> _AIM_: Edit the entries from the line with "Oct 14, 2023 (265, 141)" through the end of the entries, replacing "Sailing Club" with "Sailing Center" and leaving everything else unchanged. Omit the pictures from your answer.

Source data
----
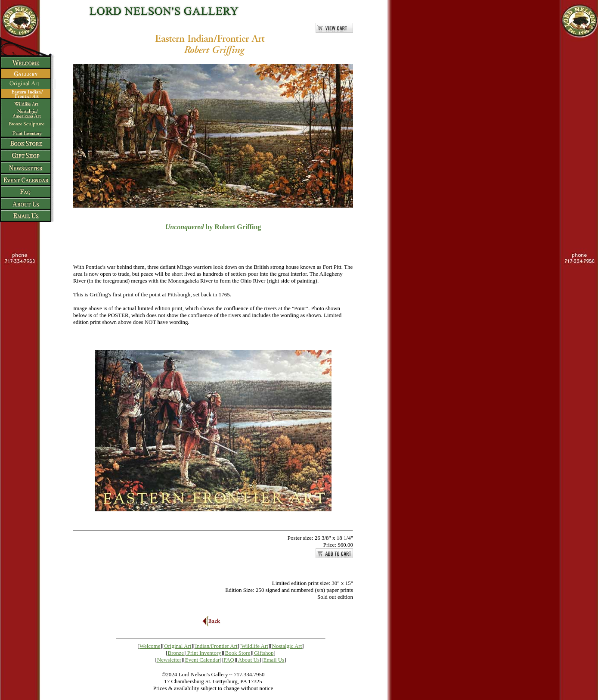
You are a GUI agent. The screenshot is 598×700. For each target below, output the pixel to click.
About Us (249, 660)
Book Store (237, 653)
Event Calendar (202, 660)
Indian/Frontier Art (216, 646)
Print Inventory (204, 653)
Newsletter (169, 660)
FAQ (229, 660)
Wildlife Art (254, 646)
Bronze (176, 653)
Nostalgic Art (287, 646)
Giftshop (264, 653)
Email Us (274, 660)
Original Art (177, 646)
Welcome (150, 646)
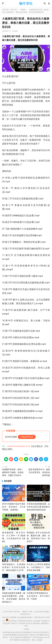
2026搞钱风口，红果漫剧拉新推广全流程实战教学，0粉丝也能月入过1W (14, 567)
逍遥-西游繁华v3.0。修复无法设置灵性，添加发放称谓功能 (39, 472)
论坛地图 (36, 621)
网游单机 (37, 624)
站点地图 (20, 618)
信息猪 (26, 629)
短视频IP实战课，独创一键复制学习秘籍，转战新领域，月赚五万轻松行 (13, 472)
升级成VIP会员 (27, 437)
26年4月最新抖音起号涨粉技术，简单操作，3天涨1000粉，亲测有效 (14, 507)
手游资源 (21, 624)
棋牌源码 (44, 624)
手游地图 (44, 621)
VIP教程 (23, 10)
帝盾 (26, 626)
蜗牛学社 (26, 4)
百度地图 (13, 618)
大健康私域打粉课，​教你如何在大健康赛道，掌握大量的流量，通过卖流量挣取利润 (26, 23)
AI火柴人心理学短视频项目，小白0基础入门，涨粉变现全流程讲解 (38, 567)
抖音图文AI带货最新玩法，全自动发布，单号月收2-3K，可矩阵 (38, 596)
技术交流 (29, 624)
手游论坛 (14, 624)
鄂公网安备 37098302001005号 (19, 621)
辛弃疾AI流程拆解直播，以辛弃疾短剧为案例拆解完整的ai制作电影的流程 (38, 507)
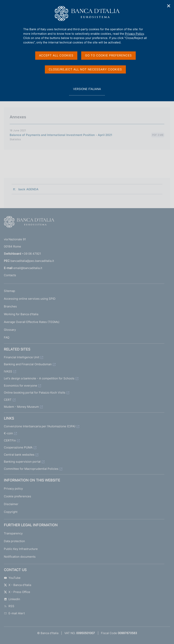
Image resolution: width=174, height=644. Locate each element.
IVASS (8, 371)
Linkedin (12, 599)
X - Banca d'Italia (17, 585)
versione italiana (87, 91)
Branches (10, 306)
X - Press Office (17, 592)
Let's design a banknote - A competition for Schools (39, 378)
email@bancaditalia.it (28, 268)
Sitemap (9, 291)
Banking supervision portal (22, 462)
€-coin (8, 433)
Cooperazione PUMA (18, 447)
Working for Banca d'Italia (21, 314)
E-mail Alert (14, 613)
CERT (8, 400)
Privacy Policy (134, 34)
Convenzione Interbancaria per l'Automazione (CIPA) (40, 426)
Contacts (10, 275)
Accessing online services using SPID (30, 298)
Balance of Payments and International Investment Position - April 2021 (61, 135)
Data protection (14, 541)
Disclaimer (11, 504)
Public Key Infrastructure (21, 549)
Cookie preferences (17, 496)
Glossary (10, 330)
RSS (9, 606)
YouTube (12, 578)
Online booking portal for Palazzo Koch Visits (35, 392)
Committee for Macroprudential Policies (31, 469)
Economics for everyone (20, 386)
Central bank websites (19, 454)
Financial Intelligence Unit (21, 357)
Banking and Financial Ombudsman (28, 364)
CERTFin (10, 440)
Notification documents (20, 556)
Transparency (13, 533)
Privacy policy (13, 488)
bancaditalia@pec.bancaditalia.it (32, 261)
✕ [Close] (169, 6)
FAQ (6, 337)
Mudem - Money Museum (21, 406)
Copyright (11, 512)
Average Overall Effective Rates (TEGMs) (32, 322)
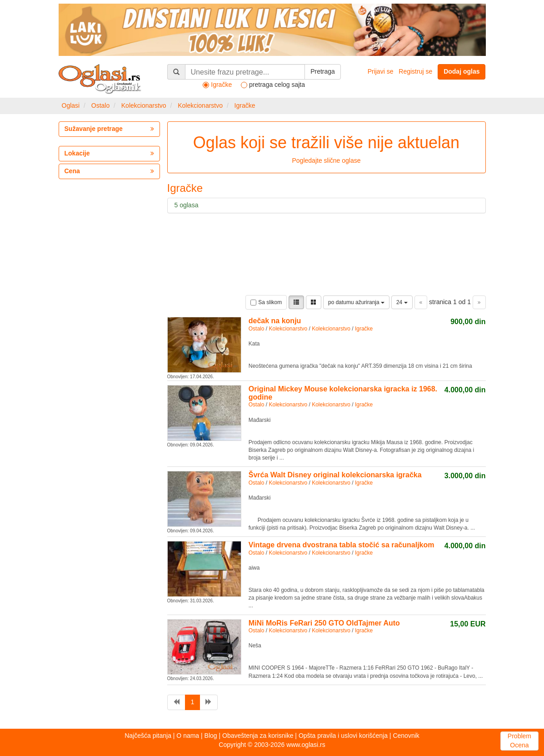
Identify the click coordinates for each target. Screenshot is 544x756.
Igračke (245, 105)
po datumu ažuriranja (356, 302)
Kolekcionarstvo (144, 105)
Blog (211, 736)
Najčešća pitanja (148, 736)
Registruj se (415, 71)
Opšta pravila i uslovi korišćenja (343, 736)
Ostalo (100, 105)
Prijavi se (380, 71)
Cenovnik (406, 736)
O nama (188, 736)
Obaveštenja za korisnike (258, 736)
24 (402, 302)
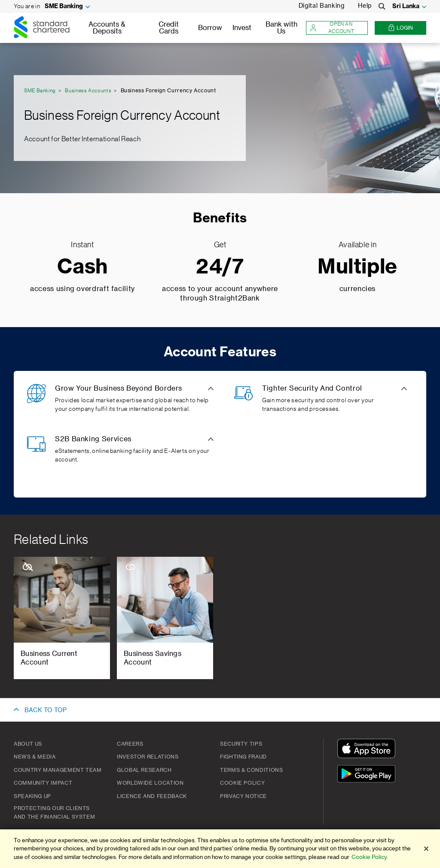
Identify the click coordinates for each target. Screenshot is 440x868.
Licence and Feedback (152, 796)
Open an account (332, 27)
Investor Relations (148, 757)
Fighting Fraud (243, 757)
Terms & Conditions (251, 770)
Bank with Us (281, 28)
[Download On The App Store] (368, 750)
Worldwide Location (150, 783)
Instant (82, 245)
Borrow (210, 28)
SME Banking (64, 6)
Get (220, 245)
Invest (242, 28)
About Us (28, 744)
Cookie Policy (242, 783)
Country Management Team (58, 770)
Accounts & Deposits (107, 28)
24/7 (220, 267)
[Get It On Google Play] (368, 775)
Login (400, 28)
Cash (82, 267)
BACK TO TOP (46, 710)
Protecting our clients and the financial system (54, 813)
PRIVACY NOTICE (243, 796)
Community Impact (43, 783)
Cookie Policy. (370, 857)
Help (365, 6)
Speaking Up (32, 796)
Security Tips (241, 744)
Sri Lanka (406, 6)
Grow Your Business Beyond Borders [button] (119, 388)
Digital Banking (321, 6)
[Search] (382, 6)
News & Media (35, 757)
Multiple (358, 267)
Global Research (144, 770)
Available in (358, 245)
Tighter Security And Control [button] (312, 388)
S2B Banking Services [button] (93, 439)
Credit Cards (168, 28)
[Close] (426, 849)
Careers (130, 744)
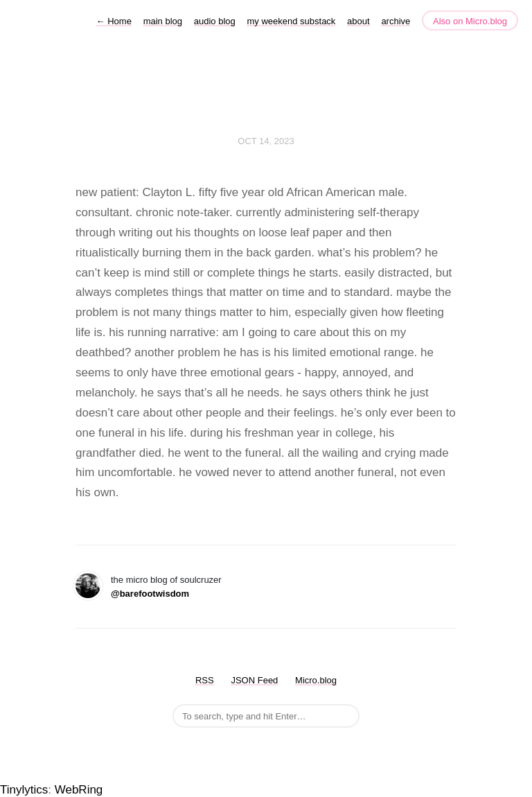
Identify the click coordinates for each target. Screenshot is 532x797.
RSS (204, 680)
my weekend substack (291, 21)
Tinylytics (24, 789)
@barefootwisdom (150, 593)
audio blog (215, 21)
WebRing (79, 789)
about (358, 21)
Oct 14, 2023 (265, 141)
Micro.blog (316, 680)
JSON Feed (254, 680)
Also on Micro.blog (470, 21)
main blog (163, 21)
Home (114, 21)
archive (396, 21)
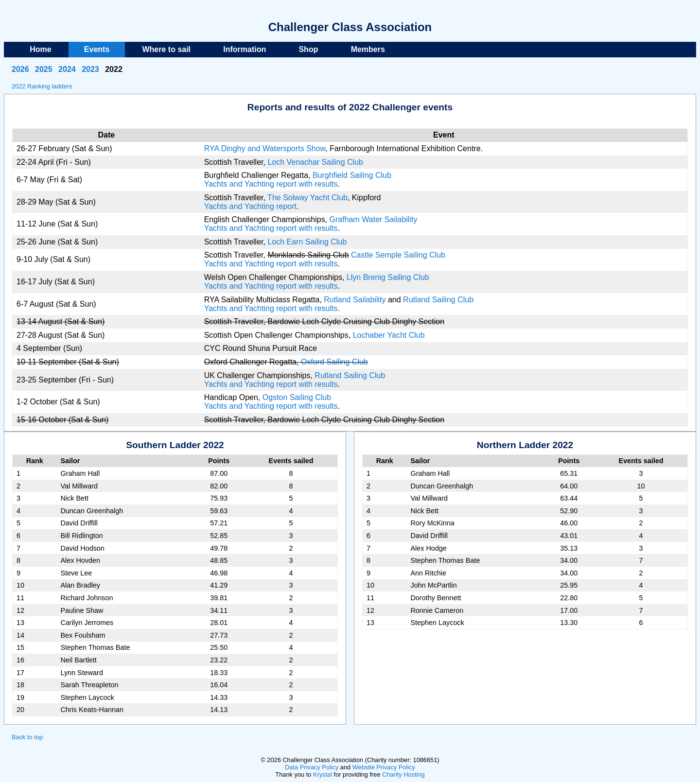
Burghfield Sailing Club (352, 175)
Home (40, 49)
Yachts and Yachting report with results (271, 184)
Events (97, 49)
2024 (67, 69)
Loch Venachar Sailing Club (315, 162)
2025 (44, 69)
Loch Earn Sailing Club (307, 242)
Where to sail (166, 49)
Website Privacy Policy (384, 767)
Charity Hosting (403, 774)
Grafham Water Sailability (373, 219)
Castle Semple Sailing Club (398, 255)
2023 (90, 69)
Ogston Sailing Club (297, 397)
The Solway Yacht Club (307, 197)
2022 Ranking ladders (42, 86)
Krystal (322, 774)
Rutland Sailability (354, 299)
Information (245, 49)
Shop (308, 49)
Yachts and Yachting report (250, 206)
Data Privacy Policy (312, 767)
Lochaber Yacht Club (389, 335)
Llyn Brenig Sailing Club (388, 277)
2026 (20, 69)
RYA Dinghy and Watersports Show (265, 148)
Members (368, 49)
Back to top (27, 737)
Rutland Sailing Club (438, 299)
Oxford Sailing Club (334, 362)
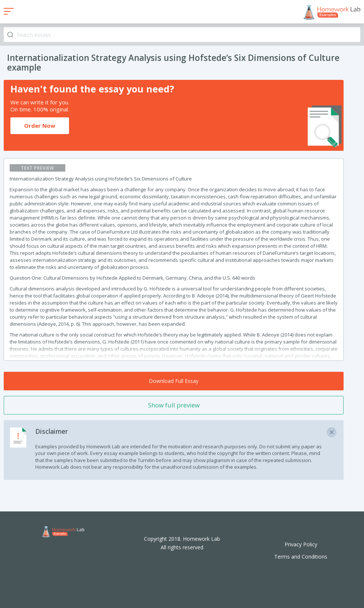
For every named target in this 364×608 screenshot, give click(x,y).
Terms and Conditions (301, 556)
----
> _TASK ANSWER_:
Oct 14, 2023 (265, 141)
Micro.blog (316, 680)
JSON Feed (254, 680)
Also on Micro.blog (470, 21)
main blog (163, 21)
Home (114, 21)
archive (396, 21)
Burghfield Sailing Center (352, 175)
Home (40, 49)
Yachts and Yachting report with results (271, 184)
Events (97, 49)
2024 (67, 69)
Loch Venachar Sailing Center (315, 162)
2025 (44, 69)
Loch Earn Sailing Center (307, 242)
Where to sail (166, 49)
Website Privacy Policy (384, 767)
Charity Hosting (403, 774)
Grafham Water Sailability (373, 219)
Castle Semple Sailing Center (398, 255)
2023 (90, 69)
Ogston Sailing Center (297, 397)
The Solway Yacht Club (307, 197)
2022 Ranking ladders (42, 86)
Krystal (322, 774)
Rutland Sailability (354, 299)
Information (245, 49)
Shop (308, 49)
Yachts and Yachting report (250, 206)
Data Privacy Policy (312, 767)
Lochaber Yacht Club (389, 335)
Llyn Brenig Sailing Center (388, 277)
2026 (20, 69)
RYA Dinghy and Watersports Show (265, 148)
Members (368, 49)
Back to top (27, 737)
Rutland Sailing Center (438, 299)
Oxford Sailing Center (334, 362)
For every named target in this 364×608 screenshot, give click(x,y).
Terms and Conditions (301, 556)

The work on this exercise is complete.